• **ENTRIES PROVIDED**
- - -

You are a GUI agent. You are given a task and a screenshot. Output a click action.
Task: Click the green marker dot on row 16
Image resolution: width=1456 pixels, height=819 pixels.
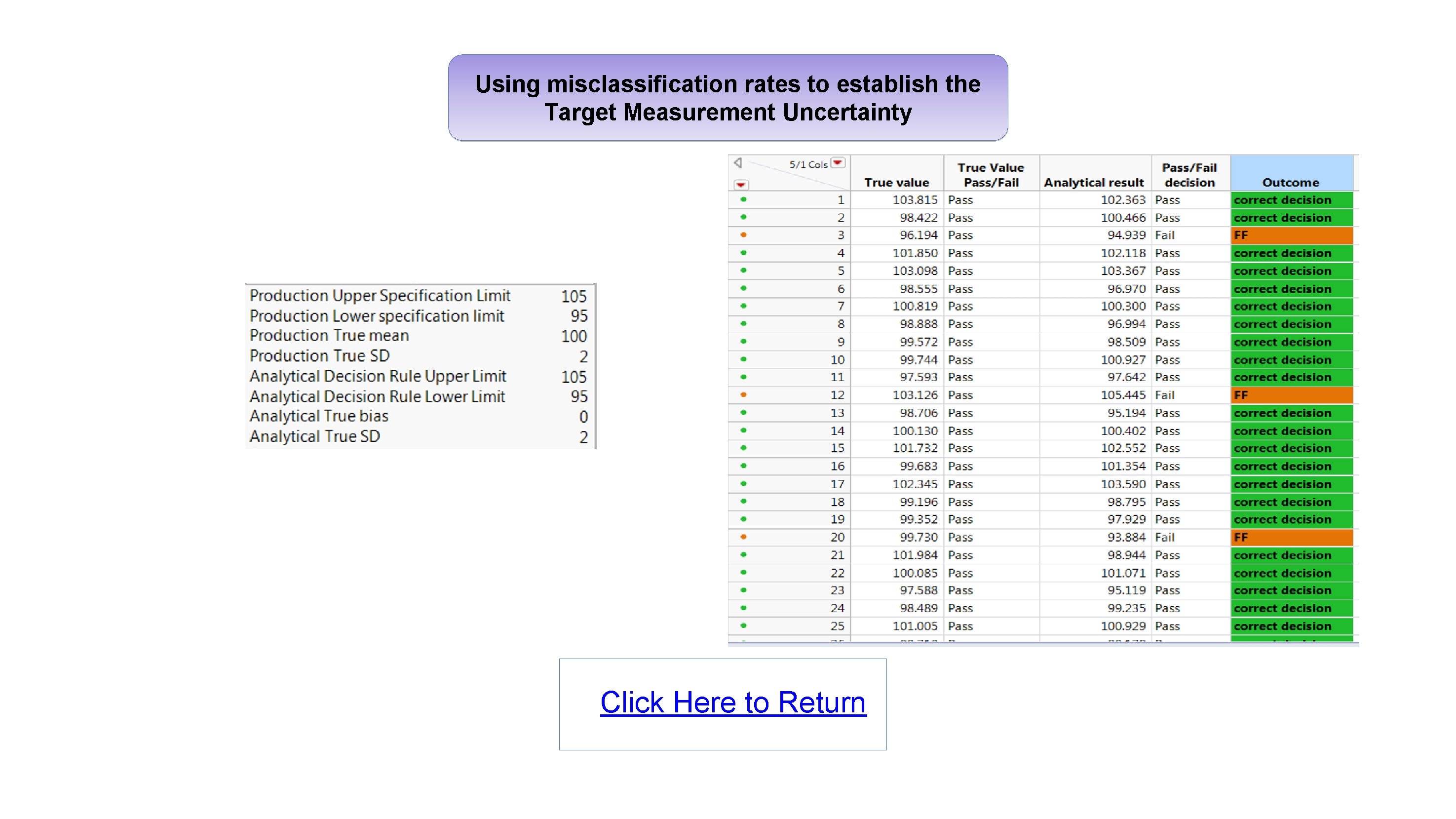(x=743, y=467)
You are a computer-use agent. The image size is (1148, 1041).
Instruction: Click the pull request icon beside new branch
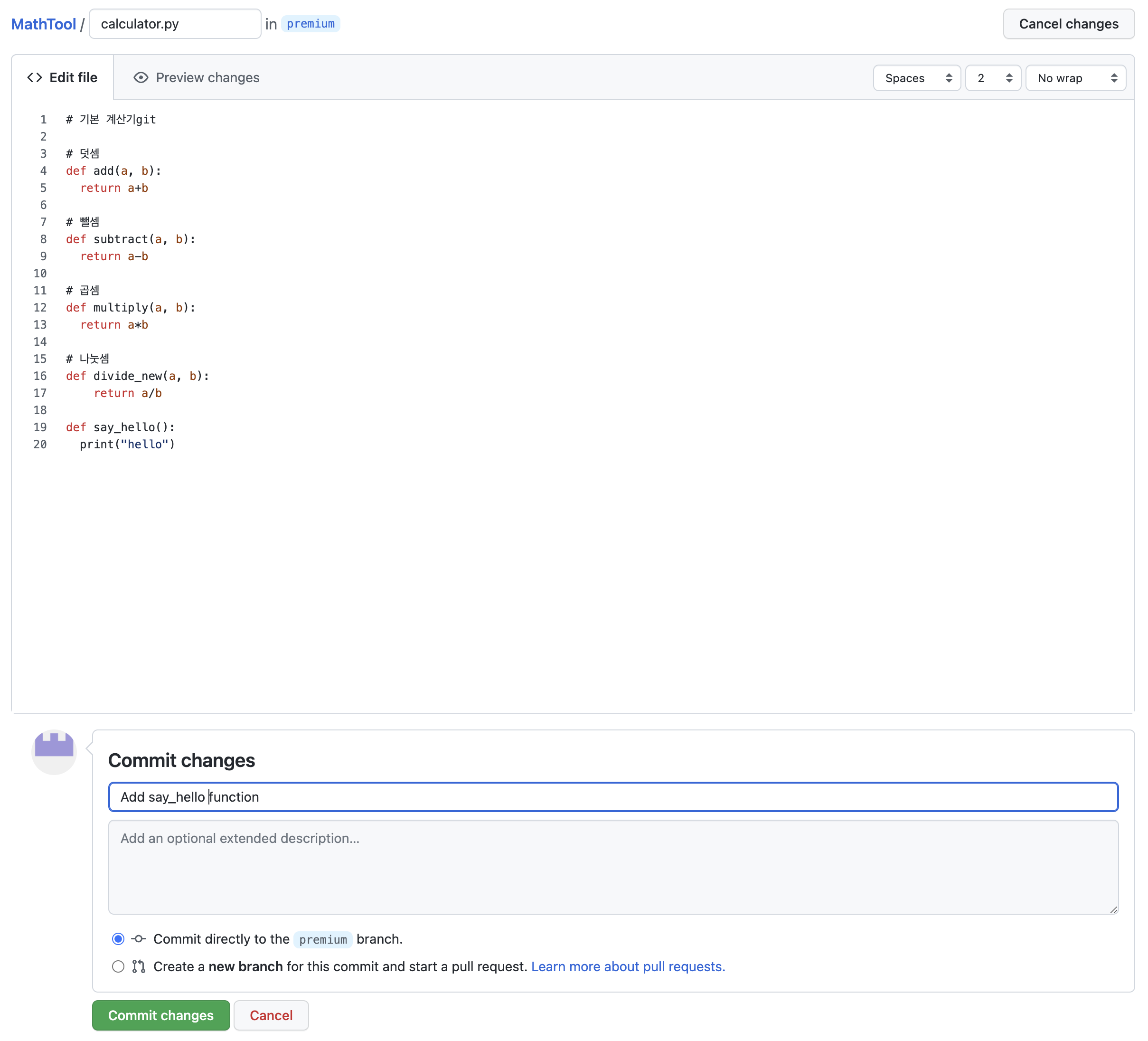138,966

- - -

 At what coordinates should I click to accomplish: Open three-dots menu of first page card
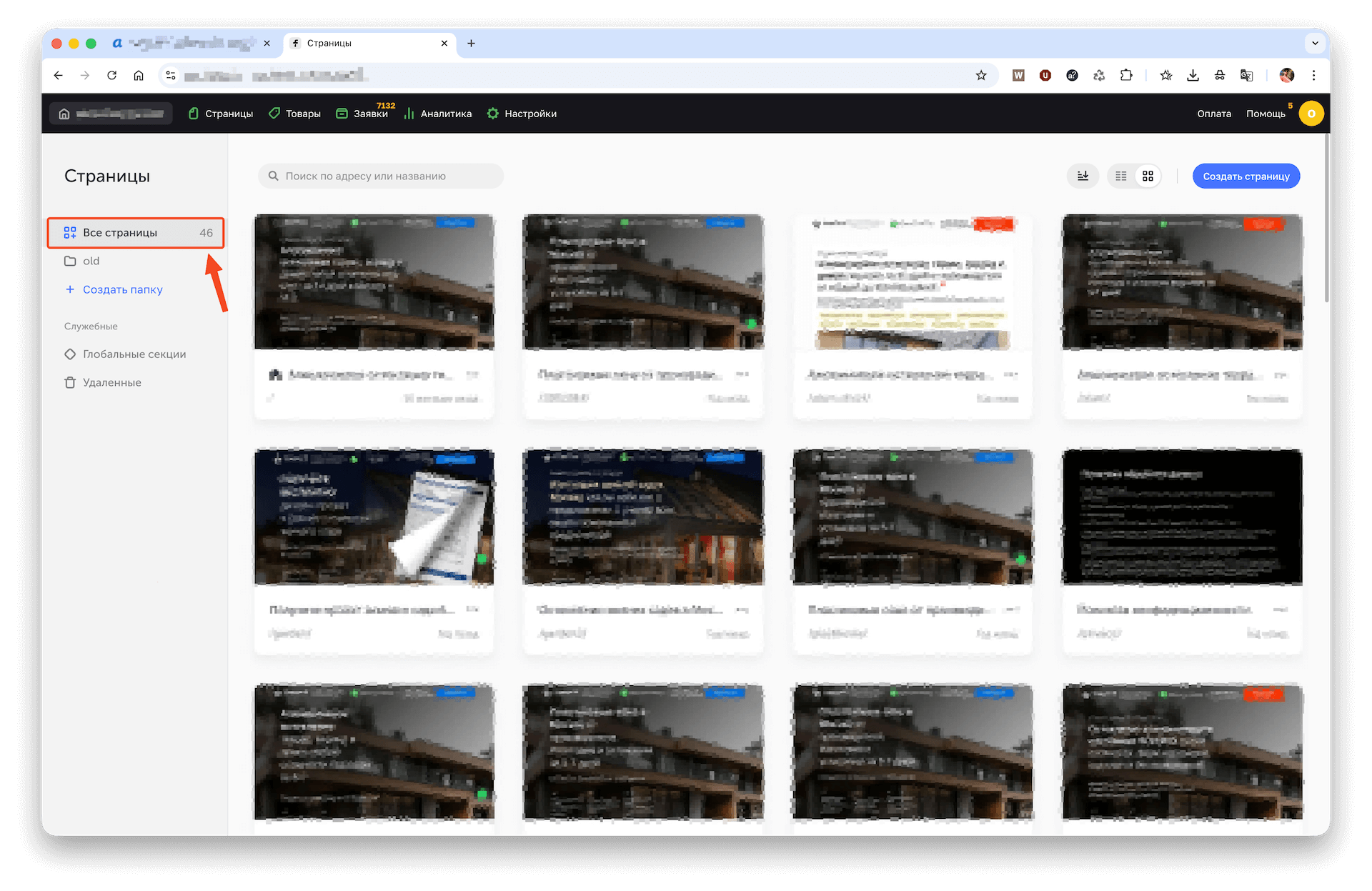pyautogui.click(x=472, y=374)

- - -

• **YOUR OBJECTIVE**
Pull every line containing "agent" from the material above.

• **RESPONSE TO THE EXERCISE**
You are a GUI agent. You are given a task and a screenshot. Output a click action.
You are a computer-use agent. The image size is (1148, 1041).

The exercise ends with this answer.